Stored items:
- Opening Delimiter -
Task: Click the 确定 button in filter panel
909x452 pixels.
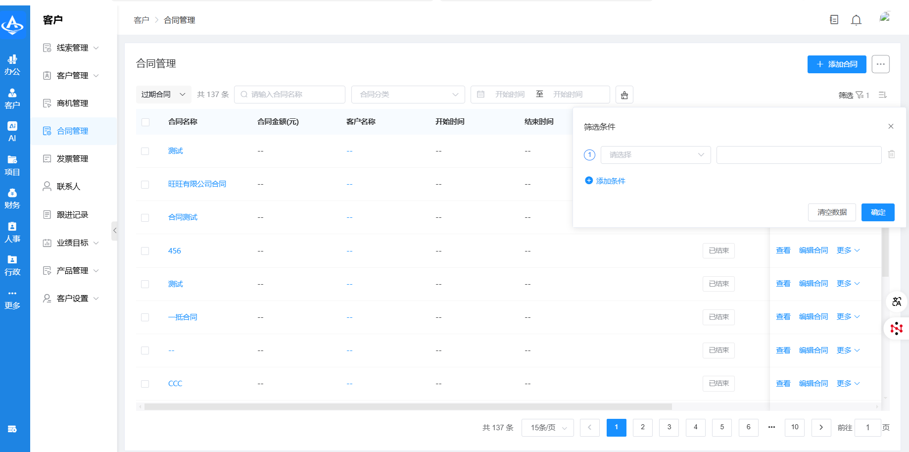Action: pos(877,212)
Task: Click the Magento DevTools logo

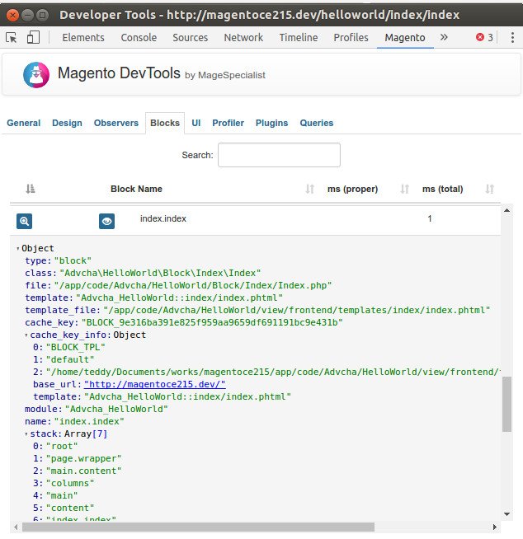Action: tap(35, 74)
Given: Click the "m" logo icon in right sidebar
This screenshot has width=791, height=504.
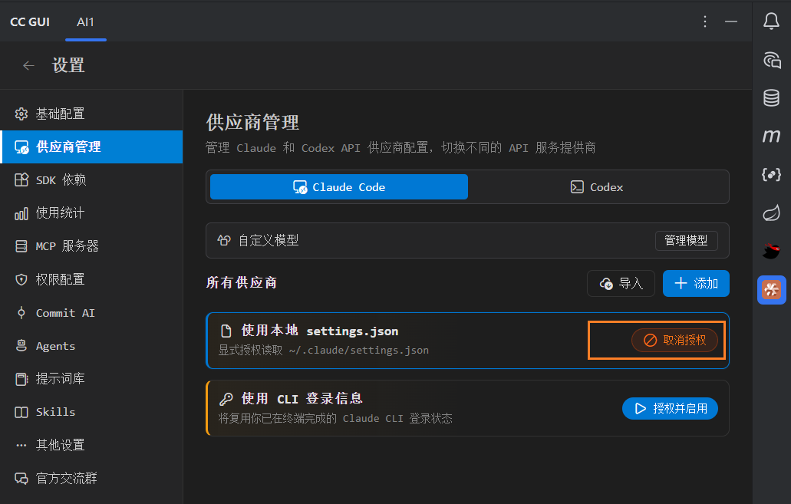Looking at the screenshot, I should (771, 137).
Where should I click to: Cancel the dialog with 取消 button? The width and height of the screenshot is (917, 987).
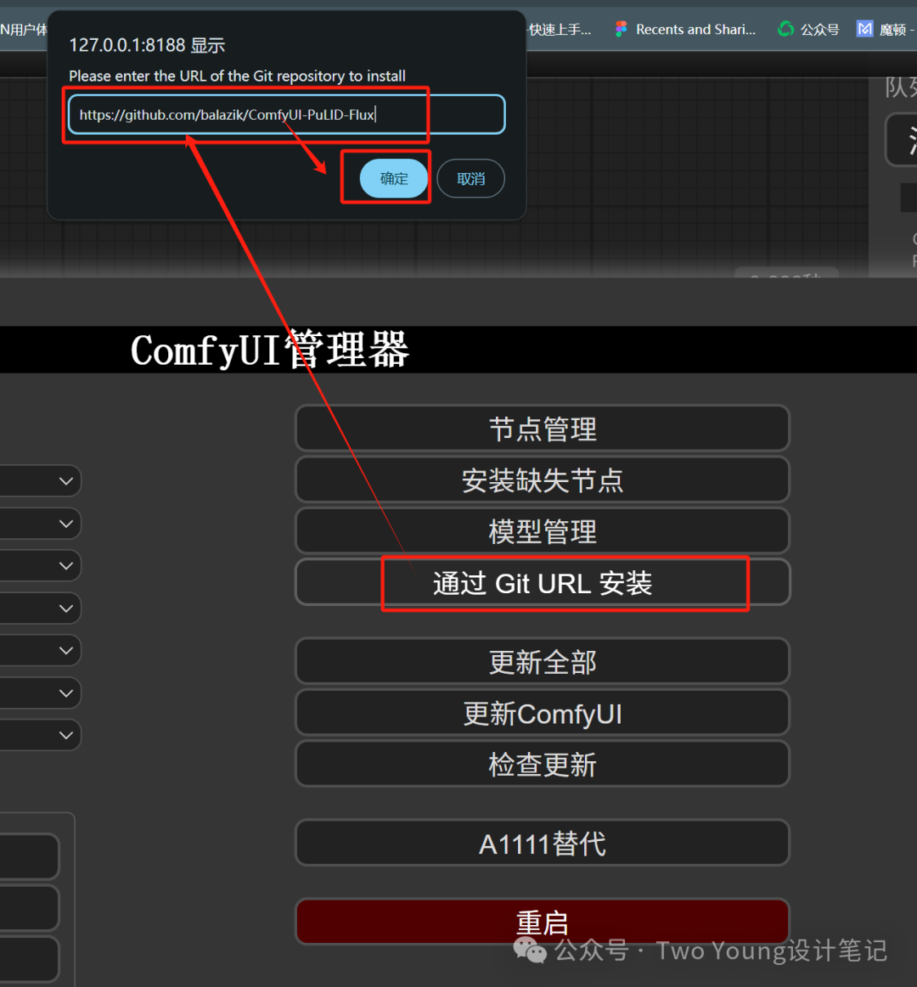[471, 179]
- Closing Delimiter -
◆ Exercise goal
Repeat the data above exactly, images excluded.

◆ Solution
Task: Click the 确定 button in filter panel
909x452 pixels.
Action: pos(877,212)
Task: Click the Magento DevTools logo

Action: tap(35, 74)
Given: Click the "m" logo icon in right sidebar
This screenshot has width=791, height=504.
Looking at the screenshot, I should (771, 137).
Where should I click to: Cancel the dialog with 取消 button? The width and height of the screenshot is (917, 987).
[471, 179]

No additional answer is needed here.